Storage Engine and IO Changes | Microsoft SQL Server 2005: Changing the Paradigm (SQL Server 2005 Public Beta Edition)

Storage Engine and I/O Changes

The storage engine is an integral component of the SQL Server architecture, and it is responsible for managing database files, building and reading physical pages, controlling concurrency, handling logging and recovery, carrying out physical I/O, handling table and index traversal, and so on. SQL Server 2005 introduces several enhancements to the storage engine and physical I/O. Here is an overview of these enhancements:

Instant file initialization On Windows XP and Windows Server 2003, SQL Server 2005 can instantly initialize data files, without filling the reclaimed disk space with zeros. This can be a huge time saver when you're creating very large databases (for instance, while creating databases for a restore operation). This feature is discussed in detail in Chapter 8, "Reliability and High Availability in the Database Engine."
Data file autogrow In SQL Server 2000, the default FILEGROWTH setting for data files was 10%. SQL Server 2005 changes this to 1MB. The log file FILEGROWTH setting of 10% remains unchanged.
Efficient read-ahead The read-ahead algorithm has been updated to dynamically detect whether read-ahead is required, despite bad estimates from the optimizer.
Multi-path I/O (MPIO) SQL Server 2005 leverages the Windows Server 2003 MPIO capability, which allows multiple host bus adapters (HBAs) to be used for concurrent data access. MPIO enables applications to diversify requests to storage in order to circumvent a single point of failure.
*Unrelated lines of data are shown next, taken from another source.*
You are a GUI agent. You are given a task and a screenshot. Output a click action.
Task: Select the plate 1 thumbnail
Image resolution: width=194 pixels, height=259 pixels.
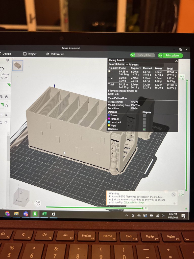pyautogui.click(x=18, y=66)
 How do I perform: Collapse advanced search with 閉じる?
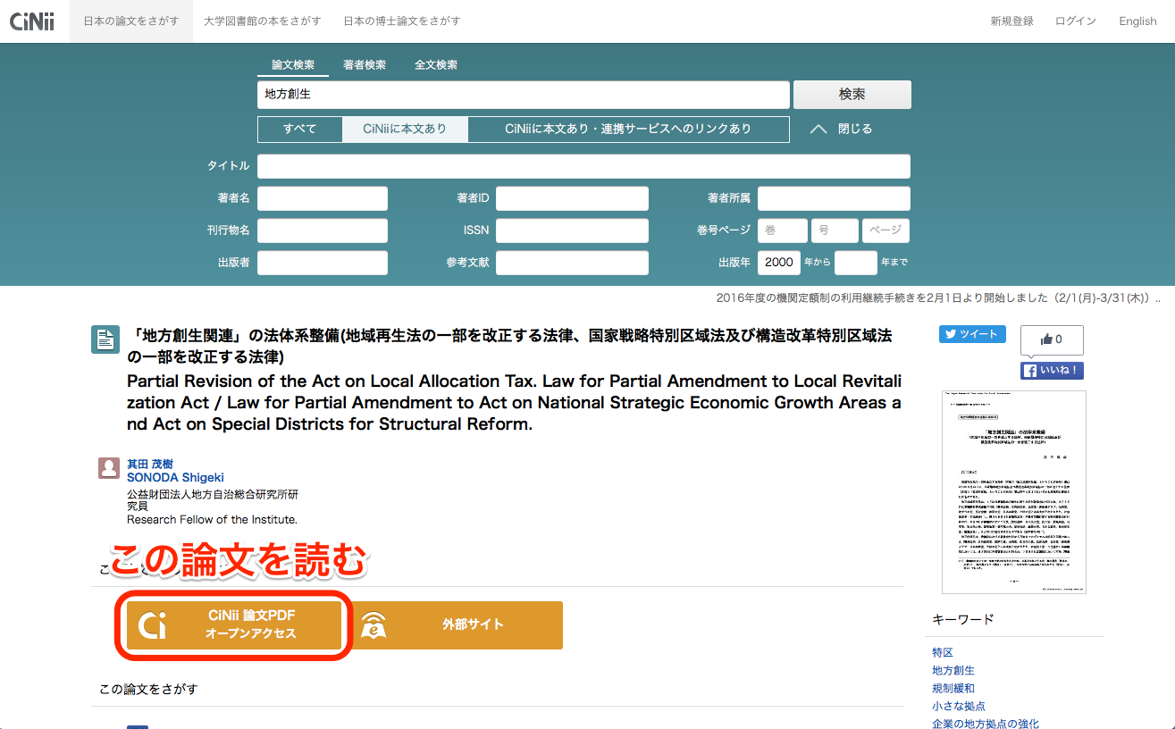pos(841,129)
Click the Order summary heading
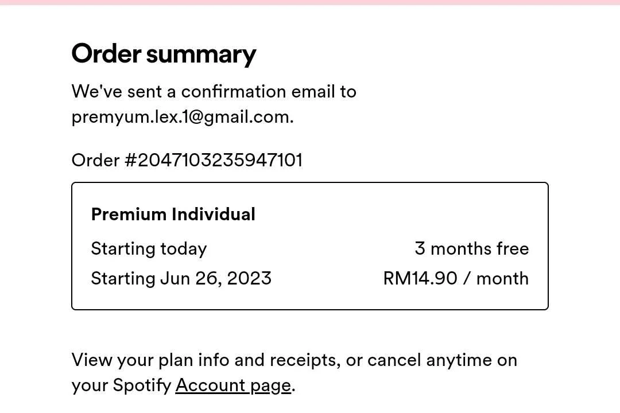 (164, 54)
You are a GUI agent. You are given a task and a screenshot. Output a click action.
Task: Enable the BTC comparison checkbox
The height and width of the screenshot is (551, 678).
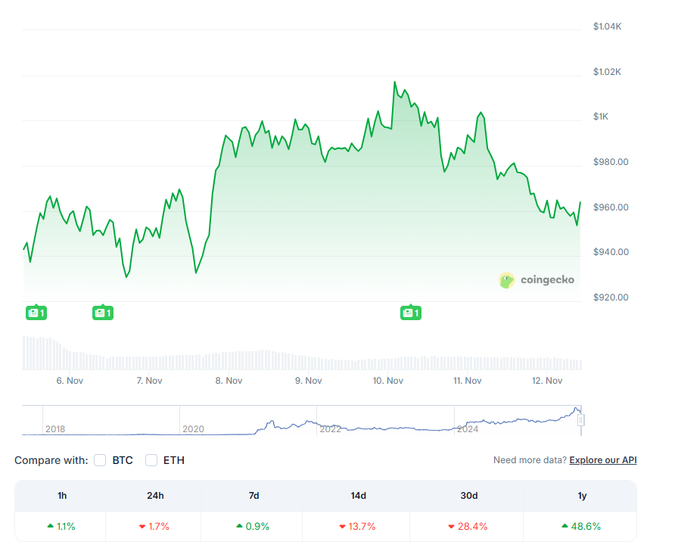(99, 460)
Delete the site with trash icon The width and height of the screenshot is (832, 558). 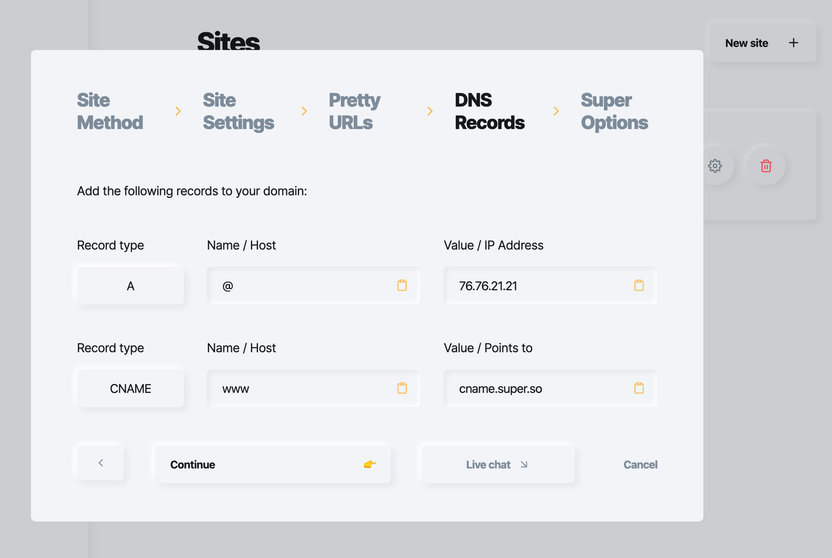tap(766, 166)
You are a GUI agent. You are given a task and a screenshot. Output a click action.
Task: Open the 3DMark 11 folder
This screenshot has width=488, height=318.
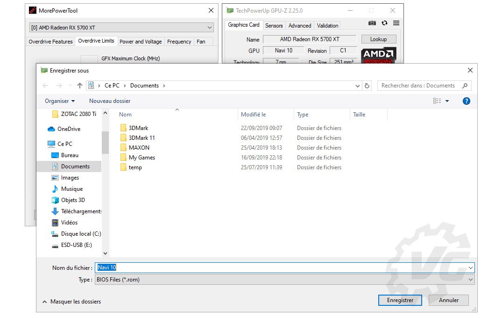[141, 138]
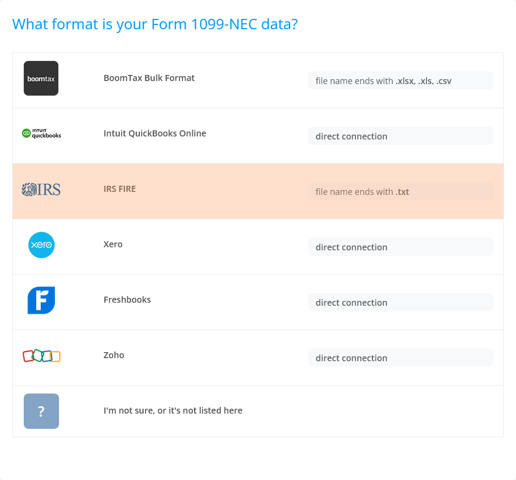Select the IRS FIRE format
Viewport: 516px width, 480px height.
pos(119,189)
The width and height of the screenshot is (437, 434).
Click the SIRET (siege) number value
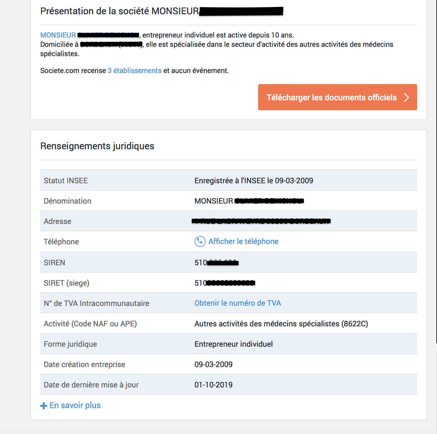(x=225, y=283)
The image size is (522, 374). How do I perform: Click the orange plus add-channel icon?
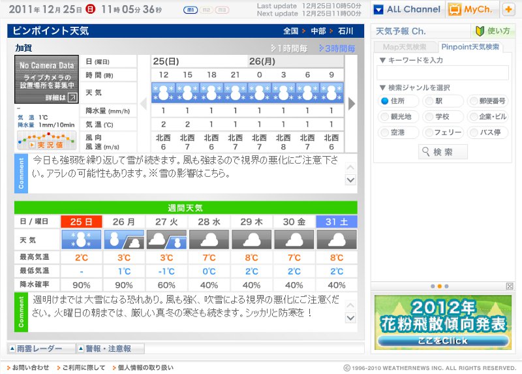tap(508, 10)
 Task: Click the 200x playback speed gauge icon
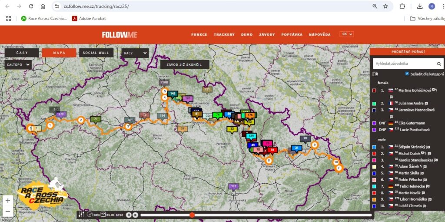click(x=90, y=214)
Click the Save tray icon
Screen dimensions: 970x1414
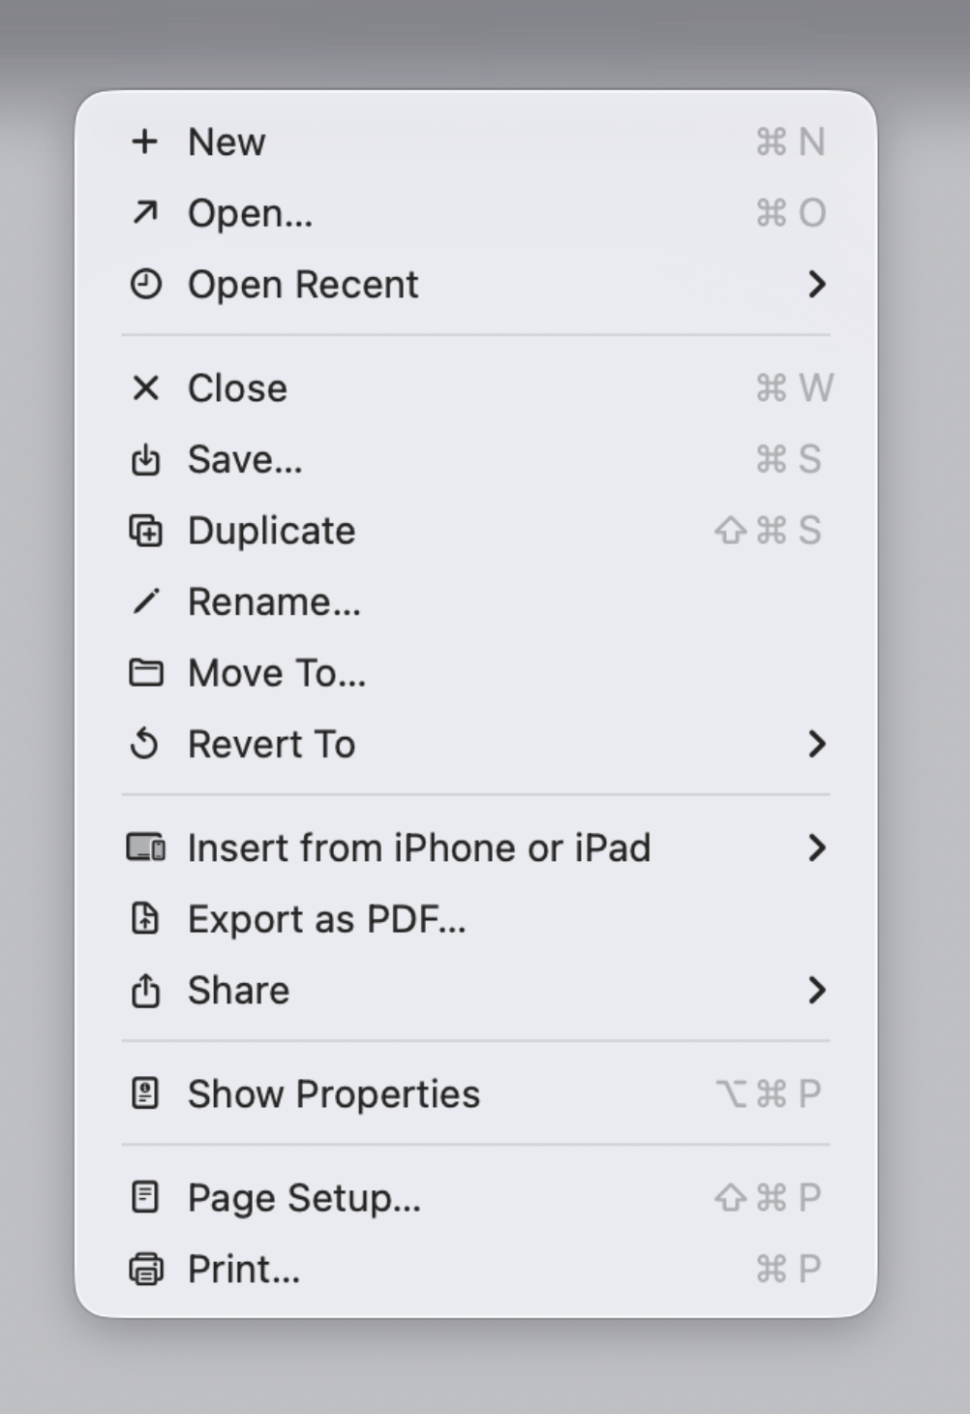point(145,459)
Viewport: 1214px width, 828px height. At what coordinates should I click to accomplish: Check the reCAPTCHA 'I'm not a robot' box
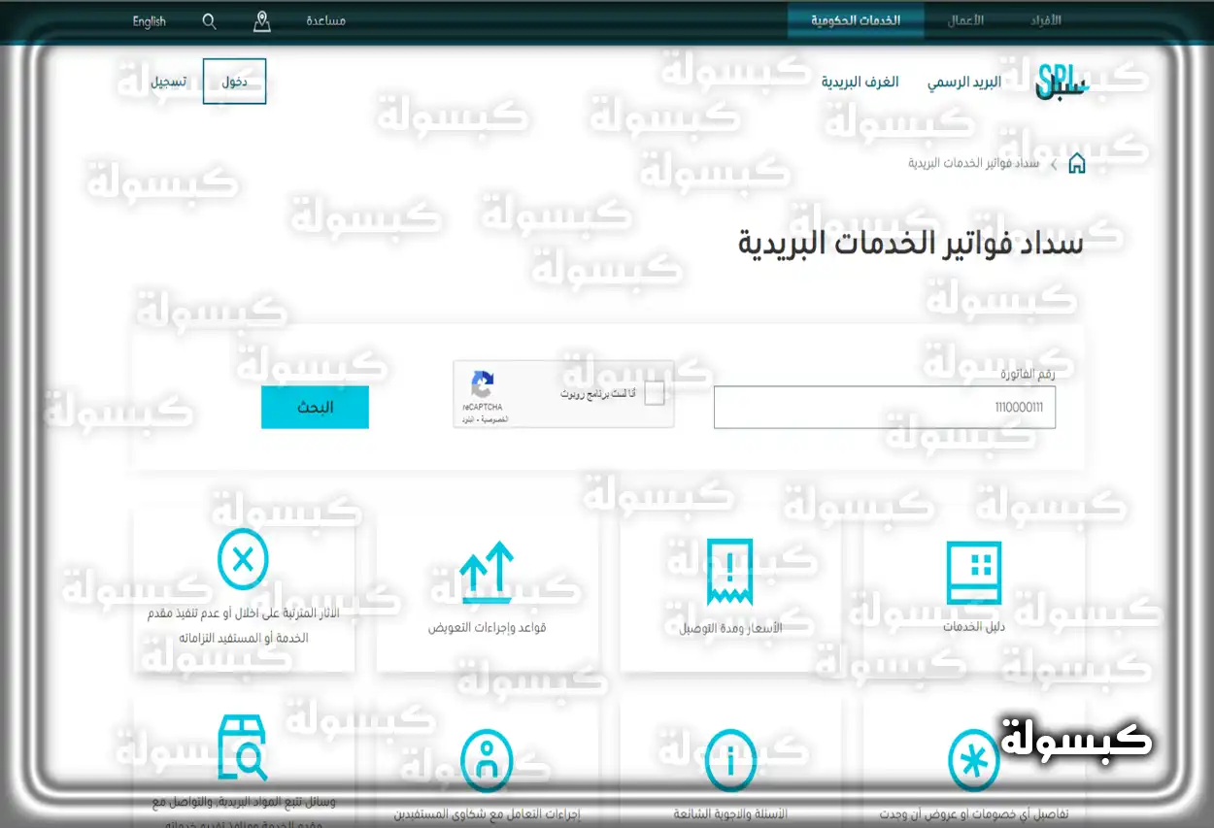656,394
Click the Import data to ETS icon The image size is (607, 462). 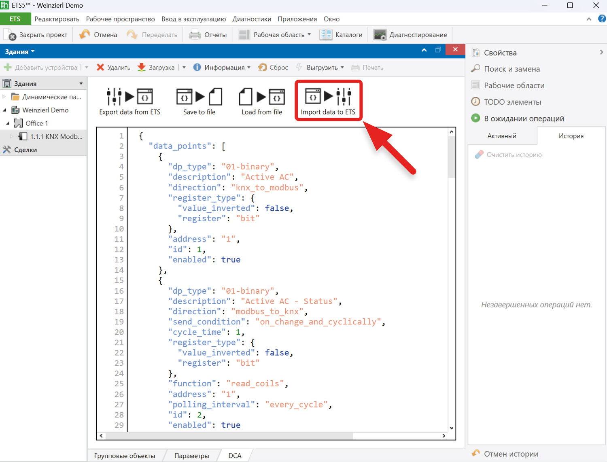click(328, 97)
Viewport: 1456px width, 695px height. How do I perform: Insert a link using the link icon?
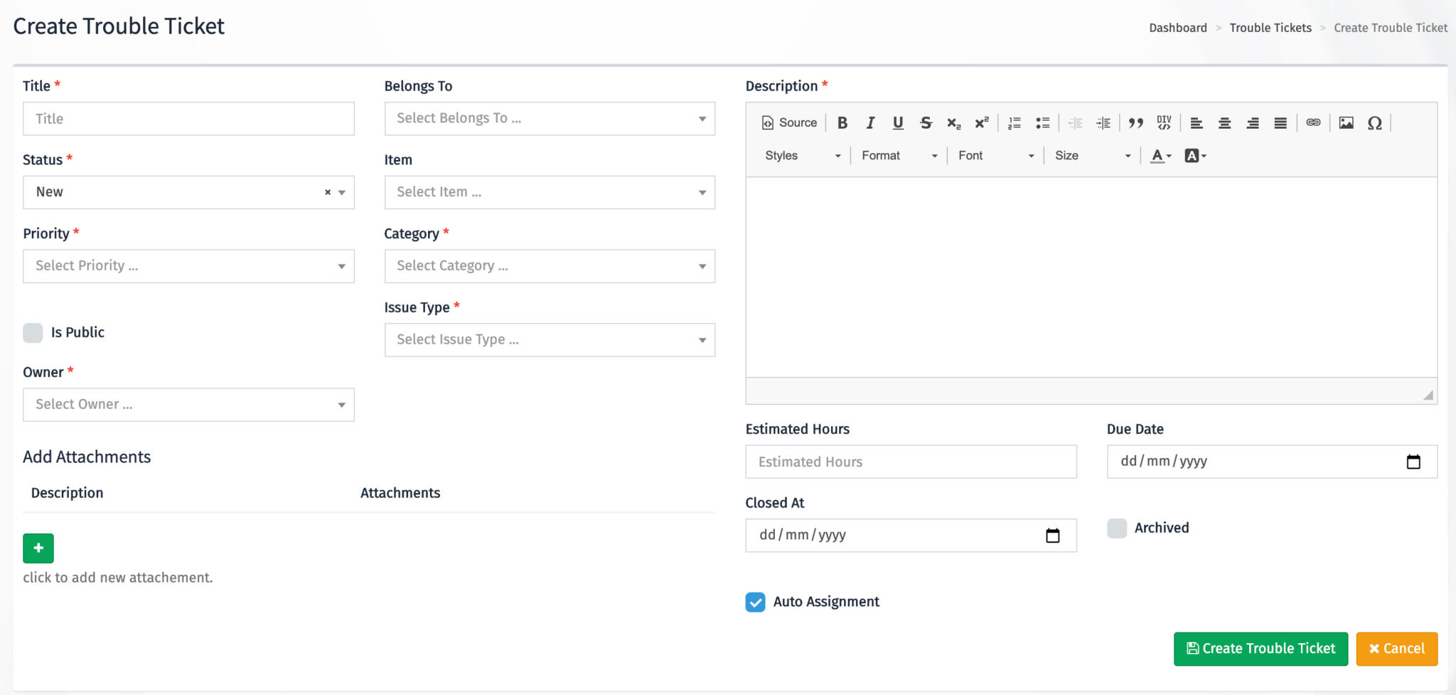click(x=1313, y=123)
MPIO dynamically balances the I/O workload.
Allocation units (AUs) The SQL Server 2000 storage engine made use of index application map (IAM) pages to find out about the extents (that is, groups of eight pages) used by a heap (that is, a group of tables with no clustered index) or an index. A heap or an index had at least one IAM for each file on which it had allocated extents. The storage engine could read the IAM chain to build a sorted list of the disk addresses that needed to be read. There was a single IAM chain per heap/index in SQL Server 2000.
In SQL Server 2005, each heap or index can have multiple IAM chains. This change has been made to support large object (LOB) data types, such as varchar(max), and also to support row overflow data exceeding 8KB. SQL Server 2005 relaxes the restriction of a maximum of 8060 bytes per row for columns containing varchar, nvarchar, varbinary, sql_variant, or CLR user-defined type columns. Therefore, the following batch would fail in SQL Server 2000, but it succeeds in SQL Server 2005:
```
USE tempdb; CREATE TABLE dbo.tblTest(    c1 varchar(4000),    c2 varchar(4000),    c3 varchar(4000)); GO INSERT INTO dbo.tblTest VALUES    (REPLICATE('*', 4000), REPLICATE('*', 4000), REPLICATE('*', 4000)); GO
```
In other words, a SQL Server 2005 table row can contain more than 8,060 bytes. To support this and to support LOB types, SQL Server 2005 introduces two additional IAM chains. SQL Server also introduces a new term called allocation unit that refers to a set of pages owned by an IAM chain. These are the three types of allocation units:
- An allocation unit of type IN_ROW_DATA is used to manage data or index rows that contain all data except LOB data.
- An allocation unit of type LOB_DATA is used to manage LOB data of types text, ntext, image, xml, varchar(max), nvarchar(max), varbinary(max), or CLR user-defined data types.
- An allocation unit of type ROW_OVERFLOW_DATA is used to manage variable-length data stored in varchar, nvarchar, varbinary, or sql_variant columns that exceed the 8,060-byte row size limit.
You can use the sys.allocation_units and sys.system_internals_allocation_units catalog views to obtain information about each allocation unit in a database. Note that sys.system_internals_allocation_units is for internal use only and may change in the future.
Table and index partitioning You can significantly enhance the manageability and scalability of large tables and indexes by horizontally partitioning the data or index into multiple partitions. This feature supersedes the partitioned views functionality available in earlier releases.
Partitioning enables index and table data to be spread across multiple filegroups in partitions. A partition function defines how the rows of a table or an index are mapped to a set of partitions based on the values of certain columns, referred to as partitioning columns. A partition scheme maps each partition specified by the partition function to a filegroup. This lets you develop archiving strategies that enable tables to be scaled across filegroups and, therefore, physical devices. In some situations, partitioning may also improve performance. Partitioned tables and indexes are supported in the Enterprise and Developer Editions of SQL Server 2005 only.
SQL Server 2005 introduces new DDL statements, such as CREATE PARTITION FUNCTION and CREATE PARTITION SCHEME, and enhances existing DDL statements for creating tables and indexes, to allow you to set up table/index partitioning. A complete description of partitioning is beyond the scope of this chapter. Refer to SQL Server 2005 Books Online and whitepapers on the Microsoft website for more details.